#### TASK DIRECTIONS
Somewhere below are a line with "886x623 pixels. At" and a later line with "This screenshot has height=1044, width=480.". Output exactly those lines and all lines between them.

[Saved data entries]
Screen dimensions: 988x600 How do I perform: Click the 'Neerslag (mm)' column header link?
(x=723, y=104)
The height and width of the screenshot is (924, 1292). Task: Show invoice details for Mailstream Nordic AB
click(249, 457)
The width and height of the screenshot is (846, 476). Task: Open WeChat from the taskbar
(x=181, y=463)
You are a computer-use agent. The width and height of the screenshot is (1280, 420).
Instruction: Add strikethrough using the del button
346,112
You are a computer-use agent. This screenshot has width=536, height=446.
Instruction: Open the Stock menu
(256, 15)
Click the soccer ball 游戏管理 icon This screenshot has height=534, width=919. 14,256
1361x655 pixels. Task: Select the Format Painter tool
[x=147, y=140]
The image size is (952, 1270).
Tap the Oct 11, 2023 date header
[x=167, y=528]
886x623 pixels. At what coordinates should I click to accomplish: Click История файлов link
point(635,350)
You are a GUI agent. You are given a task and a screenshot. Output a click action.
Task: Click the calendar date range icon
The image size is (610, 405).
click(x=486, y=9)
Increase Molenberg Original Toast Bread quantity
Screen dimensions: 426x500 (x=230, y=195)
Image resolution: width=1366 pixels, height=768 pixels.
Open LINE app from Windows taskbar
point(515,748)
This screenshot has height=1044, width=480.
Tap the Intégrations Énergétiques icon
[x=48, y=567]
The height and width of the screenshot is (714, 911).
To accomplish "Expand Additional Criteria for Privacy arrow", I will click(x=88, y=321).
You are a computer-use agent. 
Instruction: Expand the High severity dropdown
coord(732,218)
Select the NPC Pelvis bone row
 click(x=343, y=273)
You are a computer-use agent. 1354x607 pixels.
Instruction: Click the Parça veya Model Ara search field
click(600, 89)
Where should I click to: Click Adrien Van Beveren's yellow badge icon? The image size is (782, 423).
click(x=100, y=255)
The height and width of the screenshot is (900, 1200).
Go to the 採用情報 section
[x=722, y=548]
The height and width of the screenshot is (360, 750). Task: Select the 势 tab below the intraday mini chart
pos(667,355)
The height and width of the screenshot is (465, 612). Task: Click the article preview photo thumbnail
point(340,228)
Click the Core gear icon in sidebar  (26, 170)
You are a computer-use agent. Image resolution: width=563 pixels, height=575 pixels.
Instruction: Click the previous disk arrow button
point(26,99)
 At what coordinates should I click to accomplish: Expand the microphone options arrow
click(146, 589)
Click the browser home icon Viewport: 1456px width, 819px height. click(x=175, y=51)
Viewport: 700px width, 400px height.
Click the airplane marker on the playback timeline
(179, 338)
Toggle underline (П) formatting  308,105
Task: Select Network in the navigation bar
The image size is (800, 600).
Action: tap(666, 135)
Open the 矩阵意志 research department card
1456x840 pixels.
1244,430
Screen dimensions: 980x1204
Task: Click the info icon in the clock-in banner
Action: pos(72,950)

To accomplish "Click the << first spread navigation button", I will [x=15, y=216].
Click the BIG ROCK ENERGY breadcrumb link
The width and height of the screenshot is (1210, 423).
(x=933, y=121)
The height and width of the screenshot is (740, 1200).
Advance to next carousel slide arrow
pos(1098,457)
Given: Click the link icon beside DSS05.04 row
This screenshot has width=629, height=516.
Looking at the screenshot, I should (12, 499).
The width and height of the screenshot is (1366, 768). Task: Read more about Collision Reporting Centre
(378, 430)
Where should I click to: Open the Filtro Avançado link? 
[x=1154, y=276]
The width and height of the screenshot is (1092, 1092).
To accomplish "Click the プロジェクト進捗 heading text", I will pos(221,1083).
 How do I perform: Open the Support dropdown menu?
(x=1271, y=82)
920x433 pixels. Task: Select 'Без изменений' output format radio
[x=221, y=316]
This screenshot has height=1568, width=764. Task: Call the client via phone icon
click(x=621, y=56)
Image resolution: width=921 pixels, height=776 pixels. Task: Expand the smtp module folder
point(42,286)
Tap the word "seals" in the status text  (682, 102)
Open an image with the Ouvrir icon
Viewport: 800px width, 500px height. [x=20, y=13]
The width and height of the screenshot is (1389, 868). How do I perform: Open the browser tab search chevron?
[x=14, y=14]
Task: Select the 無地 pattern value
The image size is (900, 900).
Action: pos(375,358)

#### SOLUTION FOR THIS PROBLEM
886x623 pixels. At what coordinates should I click to accomplish: Click История файлов link
point(635,350)
You are a GUI agent. You are given a task and a screenshot. Output a click action.
Task: Click the calendar date range icon
The image size is (610, 405).
click(x=486, y=9)
Increase Molenberg Original Toast Bread quantity
Screen dimensions: 426x500 (x=230, y=195)
Image resolution: width=1366 pixels, height=768 pixels.
Open LINE app from Windows taskbar
point(515,748)
This screenshot has height=1044, width=480.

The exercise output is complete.